In all cases, the threshold values must be strictly monotonically increasing or decreasing and colors must be selected from the pre-defined color palette.

Threshold colors in Data explorer color palette

Example: increasing pass-warning-fail thresholds applied to the builtin:service.response.time metric

Increasing pass-warning-fail thresholds - builtin:service.response.time

This configuration produces the following SLO criteria:

pass:
  - criteria:
    - ">=0"
    - "<60"
warning:
  - criteria:
    - ">=0"
    - "<80"

Example: increasing pass-fail thresholds applied to the builtin:service.response.time metric

Increasing pass-fail thresholds - builtin:service.response.time

This configuration produces the following SLO criteria:

pass:
  - criteria:
    - ">=0"
    - "<60"

These thresholds may also be reordered while still yielding the same pass and warning criteria:

Example: decreasing fail-warning-pass thresholds applied to the builtin:service.response.time metric

Decreasing fail-warning-pass thresholds - builtin:service.response.time

This configuration produces the following SLO criteria:

pass:
  - criteria:
    - ">=0"
    - "<60"
warning:
  - criteria:
    - ">=0"
    - "<80"

** Challenge 1 **
Reproduce the part of the threshold documentation starting at "In all cases, the" and ending at "pre-defined color palette.", word for word.

** Data excerpts **
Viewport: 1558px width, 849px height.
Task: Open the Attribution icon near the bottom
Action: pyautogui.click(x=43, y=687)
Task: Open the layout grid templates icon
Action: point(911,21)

** Challenge 2 **
Write out every one of the rows that come after the threshold documentation, keeping each line identical to the original.

** Task solution 1 **
In all cases, the threshold values must be strictly monotonically increasing or decreasing and colors must be selected from the pre-defined color palette.

** Task solution 2 **
Viewport: 1558px width, 849px height.
Task: Open the Attribution icon near the bottom
Action: pyautogui.click(x=43, y=687)
Task: Open the layout grid templates icon
Action: point(911,21)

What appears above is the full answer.